The Merchant's Tale continues the debate on Marriage, started by the Wife of Bath, and carried into clearer air by the modest Clerk of Oxford. Chaucer had Latin sources for the discussions, and the humorous laxity of the story of January and May is based on an old popular jest-story of which Boccaccio's version, in the "Decameron," seems nearest to the original form—the Tree, as in Asiatic versions, is enchanted. A more pleasant variety of Asiatic tale, that of the Flying Horse (as in the "Arabian Nights"), is "left half-told" by the Squire, the son of the Knight: as good a man as his father. Chaucer either never finished the story, or the conclusion was lost.

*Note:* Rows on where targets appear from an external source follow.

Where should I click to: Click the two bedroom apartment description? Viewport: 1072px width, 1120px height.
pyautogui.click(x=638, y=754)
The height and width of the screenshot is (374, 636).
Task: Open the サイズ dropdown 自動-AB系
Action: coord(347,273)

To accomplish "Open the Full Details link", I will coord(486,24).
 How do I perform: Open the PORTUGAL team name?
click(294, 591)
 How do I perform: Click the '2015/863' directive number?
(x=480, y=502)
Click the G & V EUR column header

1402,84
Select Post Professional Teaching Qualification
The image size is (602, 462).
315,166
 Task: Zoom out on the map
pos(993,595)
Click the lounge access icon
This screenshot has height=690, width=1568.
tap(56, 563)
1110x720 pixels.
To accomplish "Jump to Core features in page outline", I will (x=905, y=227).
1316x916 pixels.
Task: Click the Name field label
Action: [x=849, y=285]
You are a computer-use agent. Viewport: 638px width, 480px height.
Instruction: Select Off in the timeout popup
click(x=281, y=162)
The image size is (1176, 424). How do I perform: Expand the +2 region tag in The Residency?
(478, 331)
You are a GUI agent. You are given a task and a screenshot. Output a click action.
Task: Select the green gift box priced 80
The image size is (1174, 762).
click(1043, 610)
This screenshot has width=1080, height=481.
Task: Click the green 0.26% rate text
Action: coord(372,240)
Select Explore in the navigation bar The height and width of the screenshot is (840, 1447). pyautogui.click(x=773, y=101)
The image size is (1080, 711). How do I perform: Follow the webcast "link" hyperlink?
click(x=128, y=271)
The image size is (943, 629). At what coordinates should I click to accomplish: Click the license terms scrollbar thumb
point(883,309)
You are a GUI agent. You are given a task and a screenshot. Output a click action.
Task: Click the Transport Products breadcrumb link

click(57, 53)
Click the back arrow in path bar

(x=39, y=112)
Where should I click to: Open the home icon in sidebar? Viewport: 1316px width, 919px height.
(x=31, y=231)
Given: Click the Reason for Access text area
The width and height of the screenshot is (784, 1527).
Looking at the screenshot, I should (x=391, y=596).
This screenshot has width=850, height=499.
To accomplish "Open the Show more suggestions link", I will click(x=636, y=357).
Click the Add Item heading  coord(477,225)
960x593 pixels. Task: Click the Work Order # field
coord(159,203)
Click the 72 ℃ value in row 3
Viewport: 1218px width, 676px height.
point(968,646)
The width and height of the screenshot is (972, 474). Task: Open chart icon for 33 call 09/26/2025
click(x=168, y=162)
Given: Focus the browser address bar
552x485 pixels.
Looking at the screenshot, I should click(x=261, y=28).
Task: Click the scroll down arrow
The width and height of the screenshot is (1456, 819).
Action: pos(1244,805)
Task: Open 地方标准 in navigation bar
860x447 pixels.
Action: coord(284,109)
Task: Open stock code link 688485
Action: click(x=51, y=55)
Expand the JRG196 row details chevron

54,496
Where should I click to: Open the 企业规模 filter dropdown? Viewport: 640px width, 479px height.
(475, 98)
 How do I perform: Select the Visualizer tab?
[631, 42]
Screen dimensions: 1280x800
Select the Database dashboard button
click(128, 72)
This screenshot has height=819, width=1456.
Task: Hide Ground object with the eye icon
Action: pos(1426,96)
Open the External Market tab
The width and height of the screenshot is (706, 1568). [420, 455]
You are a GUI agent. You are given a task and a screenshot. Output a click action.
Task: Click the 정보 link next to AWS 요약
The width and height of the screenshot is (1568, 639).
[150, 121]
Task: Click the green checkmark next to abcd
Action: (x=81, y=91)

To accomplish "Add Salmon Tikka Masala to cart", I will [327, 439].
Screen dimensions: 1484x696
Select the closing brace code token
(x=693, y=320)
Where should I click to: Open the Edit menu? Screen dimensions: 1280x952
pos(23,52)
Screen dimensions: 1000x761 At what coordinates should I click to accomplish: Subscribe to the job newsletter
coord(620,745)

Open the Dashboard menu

The story told by the Franklin is, after those of the Knight and the Prioress, perhaps the most poetical of all. It is a romance in which the problem of marriage and the supremacy of husband or wife is once more touched on and happily settled by the steadfast love of the knight and lady. They are separated for years, a new lover is rejected by the lady, and, to win her, makes a magician cause by "glamour" (something in the way of hypnotic suggestion) the apparent disappearance of the black rocks of Britanny. But loyalty is stronger than magic. This charming tale is based on a Breton original; but the handling is entirely Chaucer's, and is done in his best and gentlest manner.

The Second Nun's Tale is the legend of the marriage and wooing of St. Cecily; it was composed in stanzas, and is put into its place without the removal of lines which show that it was written separately before Chaucer thought of his framework. Among the latest additions are the Prologue and Tale of the Canon's Yeoman,—neither yeoman nor canon is among the original characters of the General Prologue. The story contains a satire of the golden dreams, self-deceptions, and impostures of the Alchemists, with their search for the Philosopher's Stone.

The Tale of the Manciple, or kitchen servant, is really a "Just so Story" explaining why the crow is black, and is taken from Ovid, who took it from an old Greek fable.

Finally, the honest country Parson has his chance. He announces that being a man of Southern England, he likes not rum, ram, ruf (alliterative verse), nor cares for rhyme, and he preaches in prose at very great length. His sermon is a free translation, with alterations of all sorts, from a French source, the same as the source of the "Ayenbite of Inwyt" (Remorse).

The immense variety in character of the Tales, covering all the tastes of the time, is now apparent. For the gay and the grave, the lively and severe, Chaucer has provided reading.


[1] This is manifest for (line 1201) he dismisses the story of Perithous and Theseus la Hades,

But of that story list me nat to wryte.